Durant plus d’une minute, il demeura à terre, ahuri, étourdi.

Quand il se releva, deux hommes qu’il reconnut pour des officiers à demi-solde, le saisirent par les poignets, les serrant à les briser…

– Eh!… doucement, fit-il, pas de bêtises, c’est moi, Bavois!…

Ceux qui le tenaient ne le lâchèrent pas.

– Comment se fait-il, demanda l’un d’eux, d’un ton de menace, que le baron d’Escorval ait été précipité et que vous ayez réussi à descendre ensuite?…

Le vieux soldat avait trop d’expérience pour ne pas comprendre toute la portée de cette humiliante question.

La douleur et l’indignation qu’il en ressentit, lui donnèrent la force de se dégager.

– Mille tonnerres!… s’écria-t-il, je passerais pour un traître, moi!… Non, ce n’est pas possible… écoutez-moi.

Et aussitôt, rapidement et avec une surprenante précision, il raconta tous les détails de l’évasion, sa douleur, ses angoisses, et quels obstacles en apparence insurmontables il avait su vaincre.

Il n’avait pas besoin de tant se débattre.
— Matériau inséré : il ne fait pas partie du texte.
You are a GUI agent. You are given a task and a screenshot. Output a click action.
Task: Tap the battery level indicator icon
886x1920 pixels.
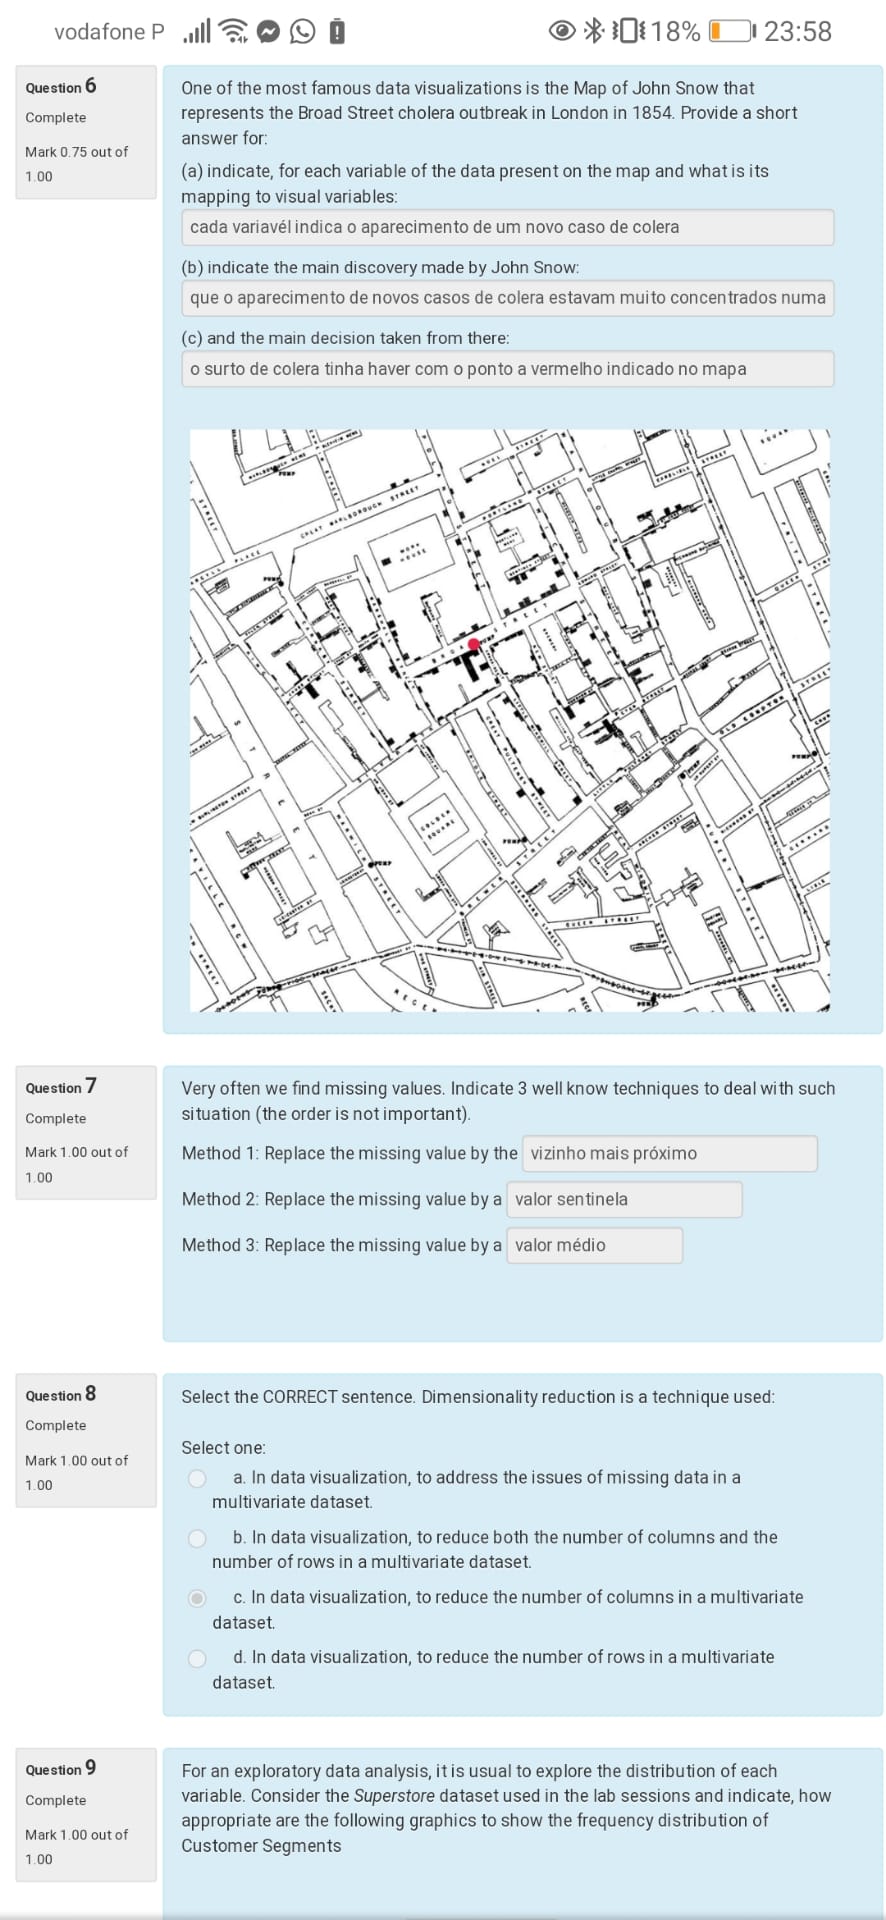(731, 31)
L’entendre c’était le croire…

Les officiers lui tendirent la main, sincèrement affligés d’avoir froissé un tel homme, si digne d’estime et si dévoué.

– Vous nous excuserez, caporal, dirent-ils tristement, le malheur rend défiant et injuste, et nous sommes malheureux…

– Il n’y a pas d’offense, mes officiers, grogna-t-il… Si je m’étais défié, moi, le pauvre M. d’Escorval… un ami de «l’autre,» mille tonnerres!… serait encore de ce monde!

– Le baron respire encore, caporal, dit un des officiers.

Cela tenait si bien du prodige, que Bavois parut un moment confondu.

– Ah!… s’il ne fallait que donner un de mes bras pour le sauver!… s’écria-t-il enfin.

– S’il peut être sauvé, il le sera, mon ami… Ce brave prêtre que vous voyez là, est, parait-il, un fameux médecin… Il examine, en ce moment, les blessures affreuses de M. d’Escorval… C’est sur son ordre que nous nous sommes procuré et que nous avons allumé cette bougie qui, d’un instant à l’autre, peut nous mettre tous nos ennemis sur les bras… mais il n’y avait pas à balancer…

Bavois regardait de tous ses yeux, mais vainement. De sa place, il ne distinguait qu’un groupe confus, à quelques pas.